[Opening Entries shown section]
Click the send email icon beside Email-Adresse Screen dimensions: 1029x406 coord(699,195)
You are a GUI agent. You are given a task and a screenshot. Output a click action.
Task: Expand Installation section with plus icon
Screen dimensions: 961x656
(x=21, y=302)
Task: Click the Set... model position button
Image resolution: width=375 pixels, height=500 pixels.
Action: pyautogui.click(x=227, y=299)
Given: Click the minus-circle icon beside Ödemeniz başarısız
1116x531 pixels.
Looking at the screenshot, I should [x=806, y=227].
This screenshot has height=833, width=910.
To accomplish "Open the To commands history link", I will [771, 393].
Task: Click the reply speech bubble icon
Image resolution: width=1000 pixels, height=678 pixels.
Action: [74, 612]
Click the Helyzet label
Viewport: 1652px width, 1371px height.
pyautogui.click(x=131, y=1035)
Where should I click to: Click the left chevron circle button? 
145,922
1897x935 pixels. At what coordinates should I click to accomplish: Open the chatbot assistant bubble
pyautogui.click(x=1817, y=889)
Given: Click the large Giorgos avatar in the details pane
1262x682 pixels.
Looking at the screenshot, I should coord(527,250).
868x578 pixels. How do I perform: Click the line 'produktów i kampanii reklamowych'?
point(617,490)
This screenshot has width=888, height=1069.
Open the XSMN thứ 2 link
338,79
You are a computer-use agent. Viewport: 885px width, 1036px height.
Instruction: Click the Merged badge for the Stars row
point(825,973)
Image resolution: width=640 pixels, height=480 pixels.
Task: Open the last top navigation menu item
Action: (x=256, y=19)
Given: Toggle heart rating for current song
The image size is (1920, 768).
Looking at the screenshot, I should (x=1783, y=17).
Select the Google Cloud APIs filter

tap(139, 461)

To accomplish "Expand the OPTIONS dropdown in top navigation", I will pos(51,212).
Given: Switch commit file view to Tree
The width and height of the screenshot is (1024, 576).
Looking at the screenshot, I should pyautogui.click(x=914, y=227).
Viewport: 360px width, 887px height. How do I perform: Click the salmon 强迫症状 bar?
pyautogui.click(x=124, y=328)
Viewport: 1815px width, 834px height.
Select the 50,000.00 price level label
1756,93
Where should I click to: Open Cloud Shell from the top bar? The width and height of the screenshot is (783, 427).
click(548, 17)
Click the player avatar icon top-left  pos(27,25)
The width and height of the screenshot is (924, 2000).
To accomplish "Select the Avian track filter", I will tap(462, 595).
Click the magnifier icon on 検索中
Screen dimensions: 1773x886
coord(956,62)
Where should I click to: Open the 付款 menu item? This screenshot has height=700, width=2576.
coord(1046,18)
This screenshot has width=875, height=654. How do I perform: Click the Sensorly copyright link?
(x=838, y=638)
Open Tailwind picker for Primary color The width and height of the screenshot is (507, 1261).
[Closing Entries shown section]
- Assigned task -
This exercise calls for every record above to be written out again exactly.

- Answer box -
Click the send email icon beside Email-Adresse Screen dimensions: 1029x406 coord(699,195)
You are a GUI agent. You are given a task and a screenshot. Output a click action.
Task: Expand Installation section with plus icon
Screen dimensions: 961x656
(x=21, y=302)
Task: Click the Set... model position button
Image resolution: width=375 pixels, height=500 pixels.
Action: pyautogui.click(x=227, y=299)
Given: Click the minus-circle icon beside Ödemeniz başarısız
1116x531 pixels.
Looking at the screenshot, I should [x=806, y=227].
This screenshot has height=833, width=910.
To accomplish "Open the To commands history link", I will [771, 393].
Task: Click the reply speech bubble icon
Image resolution: width=1000 pixels, height=678 pixels.
Action: [74, 612]
Click the Helyzet label
Viewport: 1652px width, 1371px height.
pyautogui.click(x=131, y=1035)
Where should I click to: Click the left chevron circle button? 
145,922
1897x935 pixels. At what coordinates should I click to accomplish: Open the chatbot assistant bubble
pyautogui.click(x=1817, y=889)
Given: Click the large Giorgos avatar in the details pane
1262x682 pixels.
Looking at the screenshot, I should coord(527,250).
868x578 pixels. How do I perform: Click the line 'produktów i kampanii reklamowych'?
point(617,490)
This screenshot has width=888, height=1069.
Open the XSMN thứ 2 link
338,79
You are a computer-use agent. Viewport: 885px width, 1036px height.
Instruction: Click the Merged badge for the Stars row
point(825,973)
Image resolution: width=640 pixels, height=480 pixels.
Task: Open the last top navigation menu item
Action: (x=256, y=19)
Given: Toggle heart rating for current song
The image size is (1920, 768).
Looking at the screenshot, I should (x=1783, y=17).
Select the Google Cloud APIs filter

tap(139, 461)

To accomplish "Expand the OPTIONS dropdown in top navigation", I will pos(51,212).
Given: Switch commit file view to Tree
The width and height of the screenshot is (1024, 576).
Looking at the screenshot, I should pyautogui.click(x=914, y=227).
Viewport: 360px width, 887px height. How do I perform: Click the salmon 强迫症状 bar?
pyautogui.click(x=124, y=328)
Viewport: 1815px width, 834px height.
Select the 50,000.00 price level label
1756,93
Where should I click to: Open Cloud Shell from the top bar? The width and height of the screenshot is (783, 427).
click(548, 17)
Click the player avatar icon top-left  pos(27,25)
The width and height of the screenshot is (924, 2000).
To accomplish "Select the Avian track filter", I will tap(462, 595).
Click the magnifier icon on 検索中
Screen dimensions: 1773x886
coord(956,62)
Where should I click to: Open the 付款 menu item? This screenshot has height=700, width=2576.
coord(1046,18)
This screenshot has width=875, height=654. How do I perform: Click the Sensorly copyright link?
(x=838, y=638)
Open Tailwind picker for Primary color The width and height of the screenshot is (507, 1261).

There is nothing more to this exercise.